> Exercise description: Once the line holding "Viewport: 700px width, 534px" is found, output it and all remaining lines of the data exactly, with every picture left out.

(Stored dataset items)
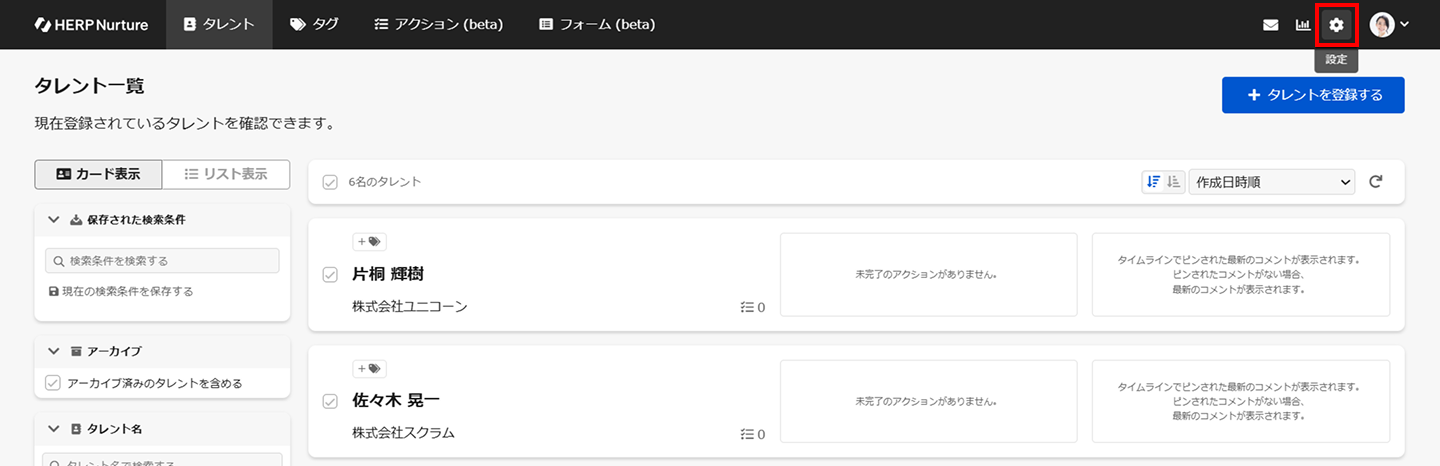Click HERP Nurture logo
This screenshot has height=466, width=1440.
[91, 25]
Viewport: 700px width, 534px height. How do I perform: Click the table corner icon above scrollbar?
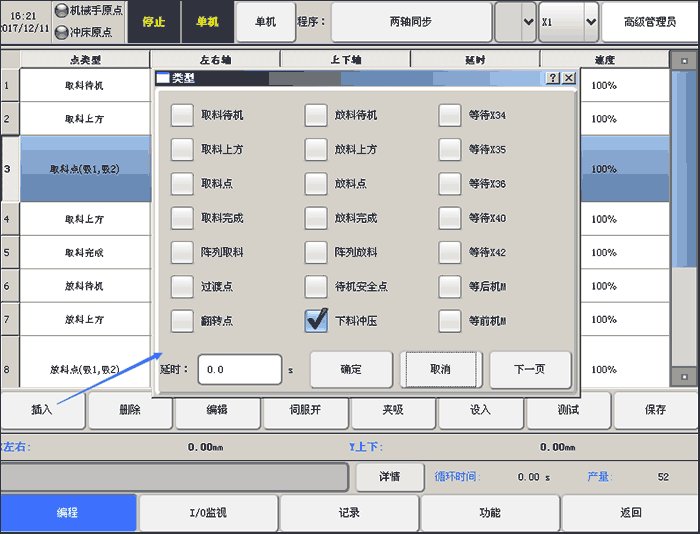(683, 60)
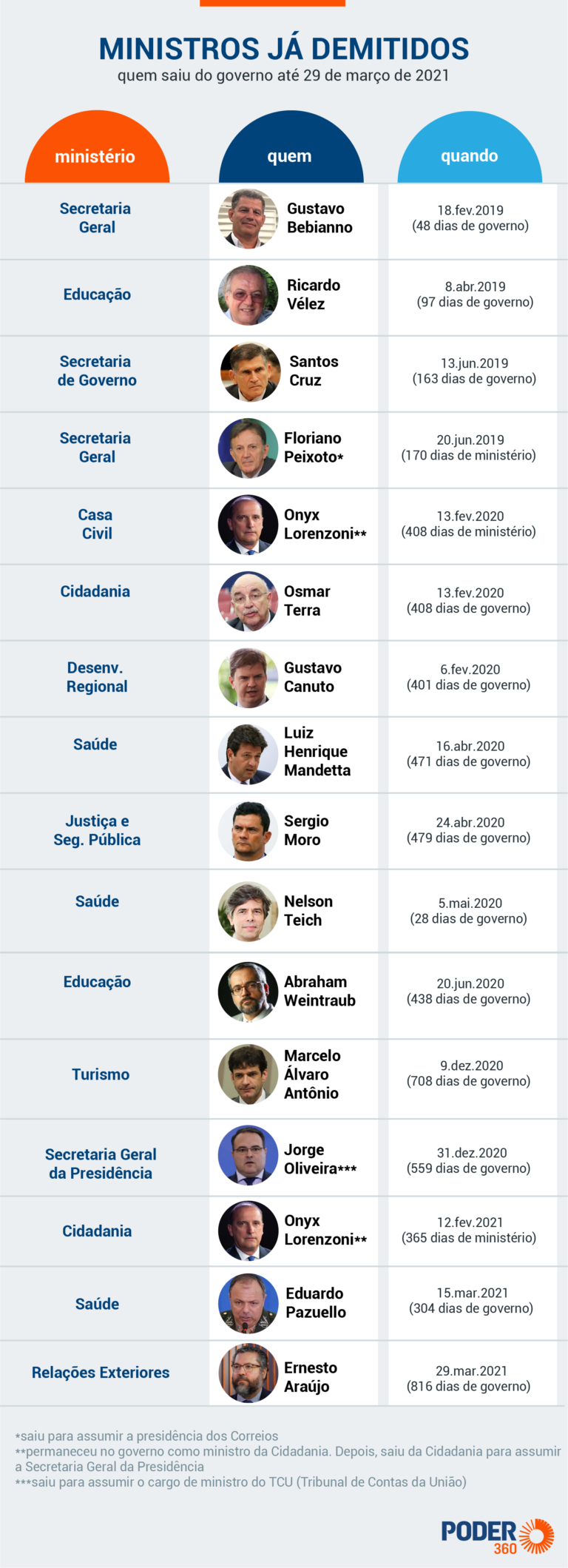Click Floriano Peixoto's portrait photo
Viewport: 568px width, 1568px height.
coord(248,448)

> Answer:
Viewport: 700px width, 534px height. How do I perform: Click the table corner icon above scrollbar?
(683, 60)
Click Floriano Peixoto's portrait photo
Viewport: 568px width, 1568px height.
coord(248,448)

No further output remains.